• Your objective: Print each entry again exactly as written, and keep the pictures out.

Dataset entries

-------------------------

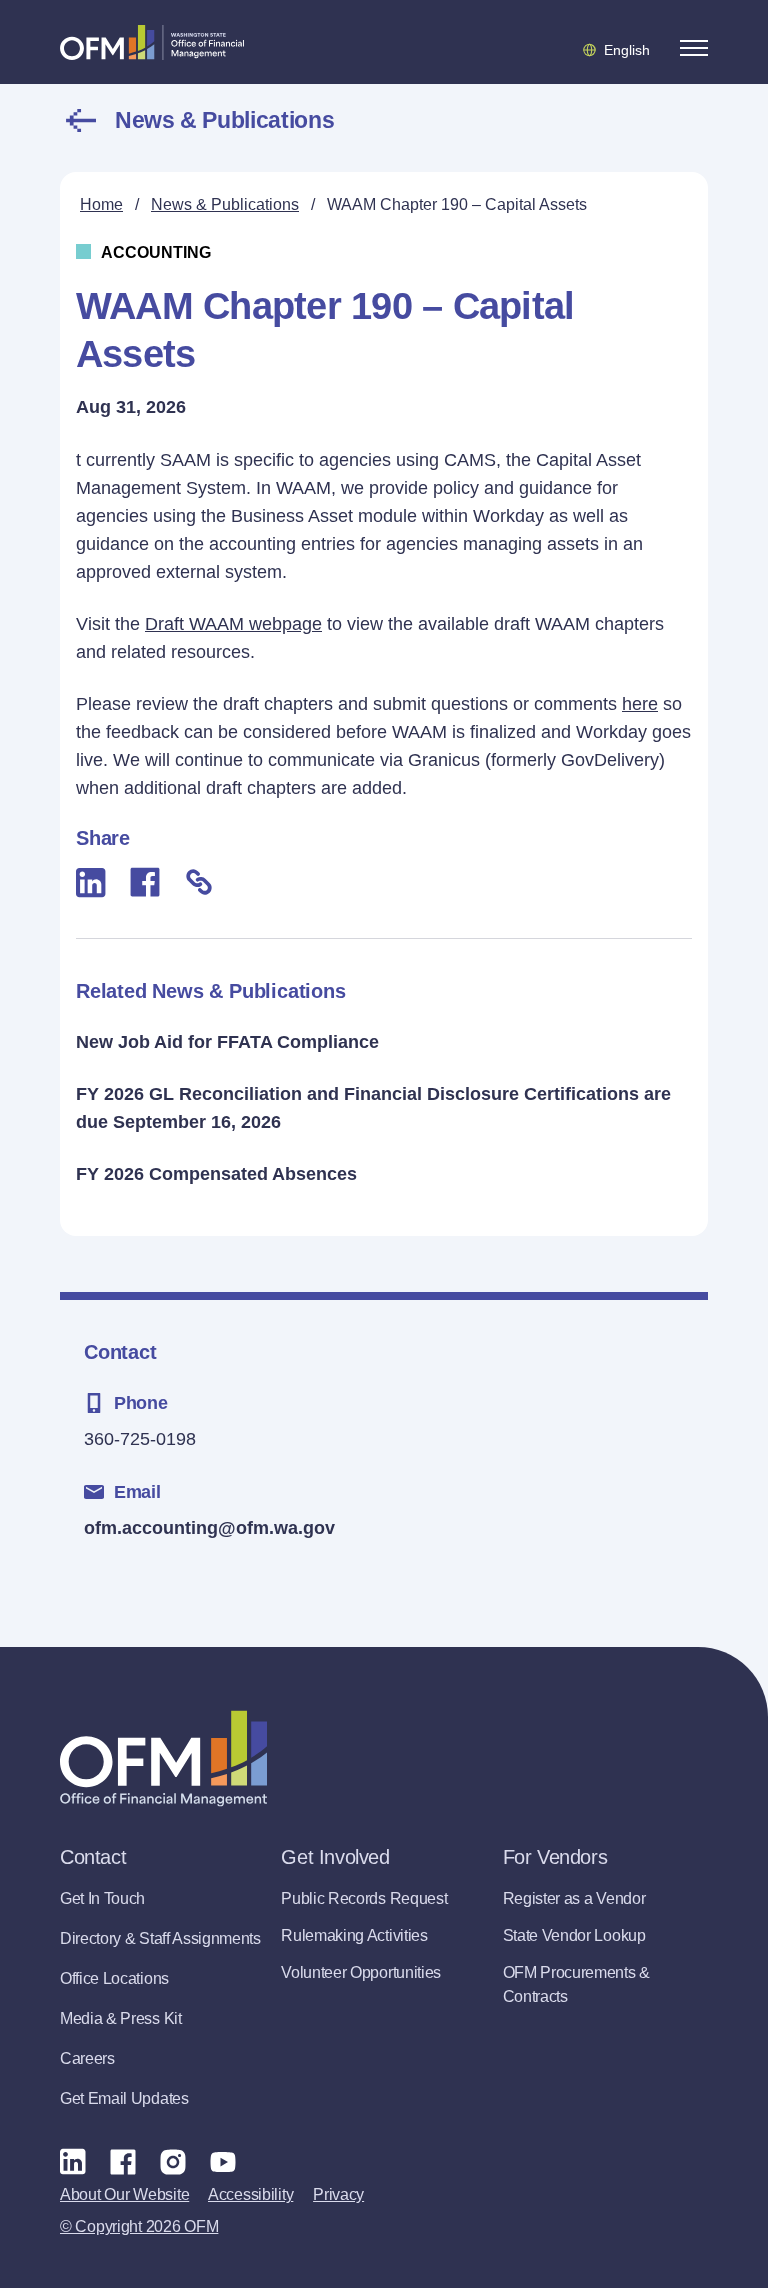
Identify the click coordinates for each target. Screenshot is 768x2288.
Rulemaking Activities (354, 1935)
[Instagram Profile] (173, 2161)
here (640, 704)
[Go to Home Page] (152, 42)
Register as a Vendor (574, 1898)
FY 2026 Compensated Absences (216, 1174)
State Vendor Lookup (574, 1935)
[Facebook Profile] (123, 2161)
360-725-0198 (140, 1439)
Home (101, 204)
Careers (87, 2058)
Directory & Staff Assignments (160, 1938)
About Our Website (124, 2194)
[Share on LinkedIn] (91, 882)
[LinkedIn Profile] (73, 2161)
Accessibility (250, 2194)
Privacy (338, 2194)
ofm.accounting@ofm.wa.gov (209, 1528)
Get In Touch (102, 1898)
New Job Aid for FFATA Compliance (227, 1042)
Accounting (156, 252)
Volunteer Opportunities (361, 1972)
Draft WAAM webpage (233, 624)
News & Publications (224, 120)
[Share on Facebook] (145, 882)
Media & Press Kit (121, 2018)
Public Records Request (364, 1898)
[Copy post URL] (199, 882)
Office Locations (114, 1978)
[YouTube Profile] (223, 2161)
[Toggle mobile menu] (694, 48)
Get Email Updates (124, 2098)
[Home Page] (163, 1758)
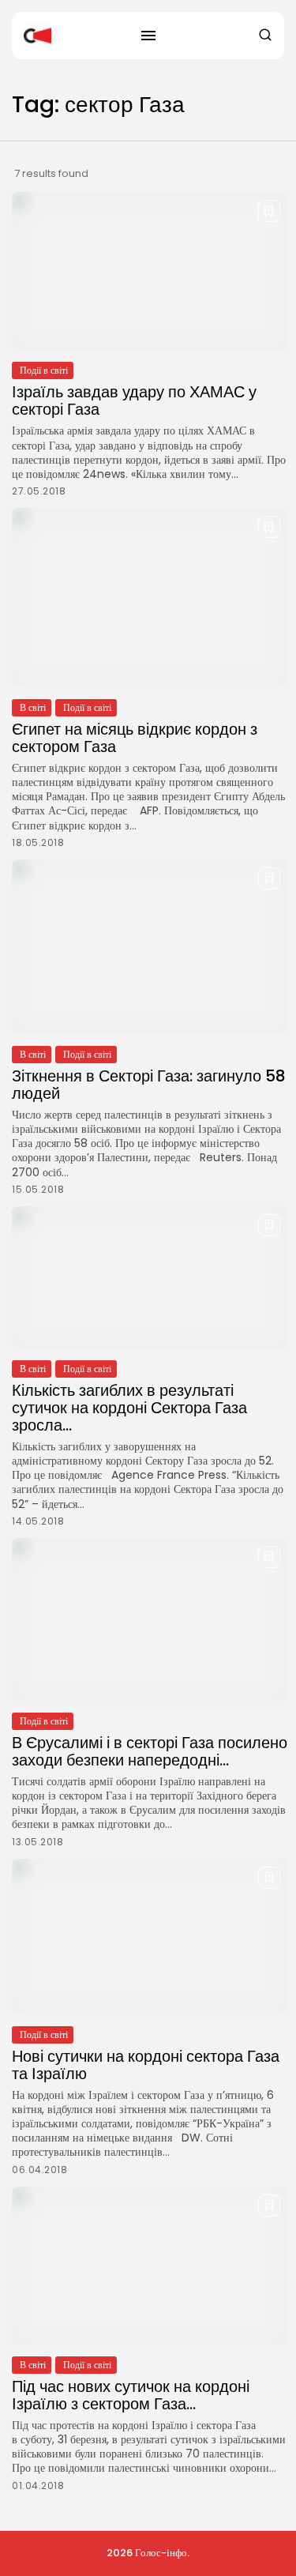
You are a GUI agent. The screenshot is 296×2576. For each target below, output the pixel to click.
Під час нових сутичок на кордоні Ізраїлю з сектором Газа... (130, 2395)
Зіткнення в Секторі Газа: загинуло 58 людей (149, 1084)
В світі (33, 707)
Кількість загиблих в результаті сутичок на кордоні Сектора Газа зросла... (129, 1407)
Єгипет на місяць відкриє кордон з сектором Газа (134, 738)
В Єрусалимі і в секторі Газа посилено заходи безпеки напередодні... (149, 1751)
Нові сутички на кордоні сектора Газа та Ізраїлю (145, 2065)
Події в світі (44, 370)
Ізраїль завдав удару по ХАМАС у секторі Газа (134, 400)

-------------------------

• Output:
Identify the click coordinates for each target. Screenshot is 768x2288.
Rulemaking Activities (354, 1935)
[Instagram Profile] (173, 2161)
here (640, 704)
[Go to Home Page] (152, 42)
Register as a Vendor (574, 1898)
FY 2026 Compensated Absences (216, 1174)
State Vendor Lookup (574, 1935)
[Facebook Profile] (123, 2161)
360-725-0198 (140, 1439)
Home (101, 204)
Careers (87, 2058)
Directory & Staff Assignments (160, 1938)
About Our Website (124, 2194)
[Share on LinkedIn] (91, 882)
[LinkedIn Profile] (73, 2161)
Accessibility (250, 2194)
Privacy (338, 2194)
ofm.accounting@ofm.wa.gov (209, 1528)
Get In Touch (102, 1898)
New Job Aid for FFATA Compliance (227, 1042)
Accounting (156, 252)
Volunteer Opportunities (361, 1972)
Draft WAAM webpage (233, 624)
News & Publications (224, 120)
[Share on Facebook] (145, 882)
Media & Press Kit (121, 2018)
Public Records Request (364, 1898)
[Copy post URL] (199, 882)
Office Locations (114, 1978)
[YouTube Profile] (223, 2161)
[Toggle mobile menu] (694, 48)
Get Email Updates (124, 2098)
[Home Page] (163, 1758)
You are a GUI agent. The screenshot is 296×2576. For each target below, output the pixel to click.
Під час нових сутичок на кордоні Ізраїлю з сектором Газа... (130, 2395)
Зіткнення в Секторі Газа: загинуло 58 людей (149, 1084)
В світі (33, 707)
Кількість загиблих в результаті сутичок на кордоні Сектора Газа зросла... (129, 1407)
Єгипет на місяць відкриє кордон з сектором Газа (134, 738)
В Єрусалимі і в секторі Газа посилено заходи безпеки напередодні... (149, 1751)
Нові сутички на кордоні сектора Газа та Ізраїлю (145, 2065)
Події в світі (44, 370)
Ізраїль завдав удару по ХАМАС у секторі Газа (134, 400)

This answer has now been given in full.